What the task asks — Find the string "Bretagne" in the data, then copy every line where it is found.
****************************************
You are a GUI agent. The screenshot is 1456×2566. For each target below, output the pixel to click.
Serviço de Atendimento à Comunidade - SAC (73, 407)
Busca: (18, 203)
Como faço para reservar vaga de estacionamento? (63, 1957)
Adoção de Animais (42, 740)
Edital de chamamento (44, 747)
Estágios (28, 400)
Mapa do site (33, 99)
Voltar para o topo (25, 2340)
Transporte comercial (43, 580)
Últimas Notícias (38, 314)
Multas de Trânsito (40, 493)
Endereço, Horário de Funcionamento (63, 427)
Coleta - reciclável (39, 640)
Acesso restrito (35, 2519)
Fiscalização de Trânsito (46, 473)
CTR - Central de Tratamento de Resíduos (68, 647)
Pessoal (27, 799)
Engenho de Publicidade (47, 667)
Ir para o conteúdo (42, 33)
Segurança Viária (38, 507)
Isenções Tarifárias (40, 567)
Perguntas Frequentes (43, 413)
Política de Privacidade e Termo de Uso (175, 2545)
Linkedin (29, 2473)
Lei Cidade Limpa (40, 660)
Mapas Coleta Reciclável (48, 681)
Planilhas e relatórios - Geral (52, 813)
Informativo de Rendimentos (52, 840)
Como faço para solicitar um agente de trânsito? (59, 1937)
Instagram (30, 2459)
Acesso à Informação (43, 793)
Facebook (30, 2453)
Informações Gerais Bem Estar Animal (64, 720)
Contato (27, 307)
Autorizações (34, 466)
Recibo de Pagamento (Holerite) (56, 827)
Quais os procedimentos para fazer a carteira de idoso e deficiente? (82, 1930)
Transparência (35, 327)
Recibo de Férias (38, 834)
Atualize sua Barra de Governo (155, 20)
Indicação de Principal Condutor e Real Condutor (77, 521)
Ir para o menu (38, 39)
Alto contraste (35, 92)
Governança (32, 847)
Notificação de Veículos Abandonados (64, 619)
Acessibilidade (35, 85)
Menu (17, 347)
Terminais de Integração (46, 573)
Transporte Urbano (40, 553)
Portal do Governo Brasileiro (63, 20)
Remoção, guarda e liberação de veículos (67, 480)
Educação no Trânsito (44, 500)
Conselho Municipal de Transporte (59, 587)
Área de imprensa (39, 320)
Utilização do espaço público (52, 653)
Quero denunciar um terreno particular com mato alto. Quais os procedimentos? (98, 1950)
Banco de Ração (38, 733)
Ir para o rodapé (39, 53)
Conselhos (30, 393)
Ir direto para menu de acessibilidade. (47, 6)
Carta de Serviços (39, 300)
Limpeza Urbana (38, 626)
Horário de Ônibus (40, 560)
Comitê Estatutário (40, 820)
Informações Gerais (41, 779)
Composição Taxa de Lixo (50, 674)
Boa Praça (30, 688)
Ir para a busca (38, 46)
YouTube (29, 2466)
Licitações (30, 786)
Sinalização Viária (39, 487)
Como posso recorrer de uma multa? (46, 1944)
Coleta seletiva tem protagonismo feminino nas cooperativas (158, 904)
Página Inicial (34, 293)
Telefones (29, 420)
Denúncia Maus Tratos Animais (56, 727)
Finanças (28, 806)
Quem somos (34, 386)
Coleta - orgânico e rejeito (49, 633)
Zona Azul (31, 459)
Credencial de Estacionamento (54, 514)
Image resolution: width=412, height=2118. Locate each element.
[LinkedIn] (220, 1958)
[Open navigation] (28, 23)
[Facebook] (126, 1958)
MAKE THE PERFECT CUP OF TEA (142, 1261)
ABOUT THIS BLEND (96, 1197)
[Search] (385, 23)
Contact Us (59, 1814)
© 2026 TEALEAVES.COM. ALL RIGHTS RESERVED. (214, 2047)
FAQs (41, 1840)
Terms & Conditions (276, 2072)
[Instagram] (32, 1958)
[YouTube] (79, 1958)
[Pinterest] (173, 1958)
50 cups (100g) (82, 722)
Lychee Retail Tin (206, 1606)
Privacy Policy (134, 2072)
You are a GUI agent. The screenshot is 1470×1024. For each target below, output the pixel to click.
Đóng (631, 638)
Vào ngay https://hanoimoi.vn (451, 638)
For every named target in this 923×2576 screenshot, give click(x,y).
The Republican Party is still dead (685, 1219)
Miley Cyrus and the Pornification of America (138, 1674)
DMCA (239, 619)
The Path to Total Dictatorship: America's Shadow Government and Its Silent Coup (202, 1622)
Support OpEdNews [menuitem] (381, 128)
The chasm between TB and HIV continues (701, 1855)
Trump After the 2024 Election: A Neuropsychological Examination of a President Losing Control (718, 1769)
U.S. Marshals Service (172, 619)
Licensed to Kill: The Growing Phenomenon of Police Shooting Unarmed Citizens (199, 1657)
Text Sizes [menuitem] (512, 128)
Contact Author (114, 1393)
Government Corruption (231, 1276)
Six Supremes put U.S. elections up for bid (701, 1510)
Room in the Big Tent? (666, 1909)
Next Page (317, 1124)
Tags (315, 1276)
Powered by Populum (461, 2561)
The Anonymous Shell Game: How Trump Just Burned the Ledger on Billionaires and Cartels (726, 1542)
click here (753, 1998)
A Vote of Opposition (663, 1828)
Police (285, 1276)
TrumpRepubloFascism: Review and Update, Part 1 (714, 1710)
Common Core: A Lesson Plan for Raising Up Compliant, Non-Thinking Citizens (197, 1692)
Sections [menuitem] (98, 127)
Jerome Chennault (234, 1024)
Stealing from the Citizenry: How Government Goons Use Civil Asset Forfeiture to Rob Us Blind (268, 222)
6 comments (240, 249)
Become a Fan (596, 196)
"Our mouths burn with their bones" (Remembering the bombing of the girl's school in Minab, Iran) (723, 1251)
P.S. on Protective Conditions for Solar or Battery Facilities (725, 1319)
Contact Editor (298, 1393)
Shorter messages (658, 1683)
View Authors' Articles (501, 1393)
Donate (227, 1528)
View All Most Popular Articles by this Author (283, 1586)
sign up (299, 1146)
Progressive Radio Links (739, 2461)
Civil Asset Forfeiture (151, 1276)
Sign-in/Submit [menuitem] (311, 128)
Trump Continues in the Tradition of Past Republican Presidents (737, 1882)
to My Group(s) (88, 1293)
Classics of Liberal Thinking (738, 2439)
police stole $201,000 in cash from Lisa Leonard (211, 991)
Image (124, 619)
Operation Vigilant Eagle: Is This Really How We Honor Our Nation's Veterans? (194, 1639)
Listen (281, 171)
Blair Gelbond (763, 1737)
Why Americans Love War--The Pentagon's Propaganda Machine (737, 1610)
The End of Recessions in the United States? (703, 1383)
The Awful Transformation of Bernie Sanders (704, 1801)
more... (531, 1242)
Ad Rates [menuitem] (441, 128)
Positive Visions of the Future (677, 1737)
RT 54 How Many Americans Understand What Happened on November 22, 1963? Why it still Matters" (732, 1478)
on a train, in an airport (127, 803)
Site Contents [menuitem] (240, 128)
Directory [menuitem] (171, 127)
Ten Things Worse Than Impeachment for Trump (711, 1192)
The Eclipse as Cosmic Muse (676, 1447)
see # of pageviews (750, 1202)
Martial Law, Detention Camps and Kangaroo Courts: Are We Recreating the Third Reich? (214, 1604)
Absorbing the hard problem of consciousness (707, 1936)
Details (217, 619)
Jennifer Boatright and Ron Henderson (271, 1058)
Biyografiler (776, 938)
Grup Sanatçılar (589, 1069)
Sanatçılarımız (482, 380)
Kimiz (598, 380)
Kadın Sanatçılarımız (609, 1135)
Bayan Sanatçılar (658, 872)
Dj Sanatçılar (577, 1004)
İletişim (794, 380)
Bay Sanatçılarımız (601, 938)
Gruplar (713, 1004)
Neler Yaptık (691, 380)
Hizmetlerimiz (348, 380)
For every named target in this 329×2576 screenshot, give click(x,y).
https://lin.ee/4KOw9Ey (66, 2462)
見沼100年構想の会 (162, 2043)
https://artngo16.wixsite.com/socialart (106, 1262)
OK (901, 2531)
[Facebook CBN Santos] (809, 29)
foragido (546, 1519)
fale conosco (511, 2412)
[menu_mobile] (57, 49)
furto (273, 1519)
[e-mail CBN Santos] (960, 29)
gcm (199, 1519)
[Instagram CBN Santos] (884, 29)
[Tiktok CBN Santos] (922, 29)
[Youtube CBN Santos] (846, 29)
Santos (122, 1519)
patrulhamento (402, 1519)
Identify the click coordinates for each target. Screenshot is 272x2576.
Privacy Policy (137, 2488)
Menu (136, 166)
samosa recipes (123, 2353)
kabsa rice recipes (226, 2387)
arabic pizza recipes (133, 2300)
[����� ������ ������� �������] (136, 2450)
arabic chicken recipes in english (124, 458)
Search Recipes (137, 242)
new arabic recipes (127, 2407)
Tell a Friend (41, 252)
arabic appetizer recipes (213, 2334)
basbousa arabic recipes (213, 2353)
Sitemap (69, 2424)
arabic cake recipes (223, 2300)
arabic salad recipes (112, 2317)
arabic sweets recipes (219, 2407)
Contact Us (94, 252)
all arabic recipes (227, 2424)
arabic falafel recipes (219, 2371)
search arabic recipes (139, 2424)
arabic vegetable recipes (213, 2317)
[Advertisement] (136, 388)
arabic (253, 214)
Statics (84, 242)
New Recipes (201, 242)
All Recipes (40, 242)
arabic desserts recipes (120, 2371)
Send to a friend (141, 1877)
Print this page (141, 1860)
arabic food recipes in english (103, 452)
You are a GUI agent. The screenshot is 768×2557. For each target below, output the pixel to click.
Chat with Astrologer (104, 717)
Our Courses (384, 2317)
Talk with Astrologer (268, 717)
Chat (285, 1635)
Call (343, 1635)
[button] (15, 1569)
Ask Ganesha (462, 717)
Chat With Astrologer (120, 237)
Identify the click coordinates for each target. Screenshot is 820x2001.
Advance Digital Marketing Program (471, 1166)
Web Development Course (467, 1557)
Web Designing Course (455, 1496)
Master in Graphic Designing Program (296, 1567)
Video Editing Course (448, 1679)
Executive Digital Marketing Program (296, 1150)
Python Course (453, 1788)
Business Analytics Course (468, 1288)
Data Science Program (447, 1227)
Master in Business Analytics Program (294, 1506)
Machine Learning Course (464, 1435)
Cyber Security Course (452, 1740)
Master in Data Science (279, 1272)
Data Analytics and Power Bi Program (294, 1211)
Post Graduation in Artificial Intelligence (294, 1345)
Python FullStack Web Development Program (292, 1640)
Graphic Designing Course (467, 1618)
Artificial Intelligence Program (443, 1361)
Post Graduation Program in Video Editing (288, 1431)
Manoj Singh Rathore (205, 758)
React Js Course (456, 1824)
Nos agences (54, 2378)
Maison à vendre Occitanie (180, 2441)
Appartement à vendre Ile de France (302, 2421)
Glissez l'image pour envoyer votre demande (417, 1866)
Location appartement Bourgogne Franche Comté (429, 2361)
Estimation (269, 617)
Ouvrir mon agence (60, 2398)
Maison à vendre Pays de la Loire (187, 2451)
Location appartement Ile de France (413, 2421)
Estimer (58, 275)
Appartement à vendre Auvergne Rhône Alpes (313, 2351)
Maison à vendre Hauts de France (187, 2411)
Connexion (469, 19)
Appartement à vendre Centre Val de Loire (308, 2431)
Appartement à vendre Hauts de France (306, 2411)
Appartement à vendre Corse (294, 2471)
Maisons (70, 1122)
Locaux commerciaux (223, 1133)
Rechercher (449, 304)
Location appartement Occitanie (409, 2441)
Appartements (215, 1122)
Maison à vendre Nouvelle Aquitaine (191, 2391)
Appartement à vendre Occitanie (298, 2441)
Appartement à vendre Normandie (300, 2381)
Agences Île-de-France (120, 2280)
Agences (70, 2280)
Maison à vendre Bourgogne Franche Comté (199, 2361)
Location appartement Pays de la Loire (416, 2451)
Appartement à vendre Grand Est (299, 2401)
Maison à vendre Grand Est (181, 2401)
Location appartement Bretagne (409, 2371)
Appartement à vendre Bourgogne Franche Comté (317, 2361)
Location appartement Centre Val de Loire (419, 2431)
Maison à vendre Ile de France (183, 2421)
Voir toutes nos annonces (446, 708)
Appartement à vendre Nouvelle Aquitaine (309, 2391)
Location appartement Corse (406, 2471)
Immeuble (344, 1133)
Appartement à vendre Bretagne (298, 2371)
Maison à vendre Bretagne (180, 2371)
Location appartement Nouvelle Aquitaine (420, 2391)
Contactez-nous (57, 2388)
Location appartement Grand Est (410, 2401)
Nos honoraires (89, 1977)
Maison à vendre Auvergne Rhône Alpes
****************************************
Task solution —
Location appartement Bretagne (409, 2371)
Appartement à vendre Bretagne (298, 2371)
Maison à vendre Bretagne (180, 2371)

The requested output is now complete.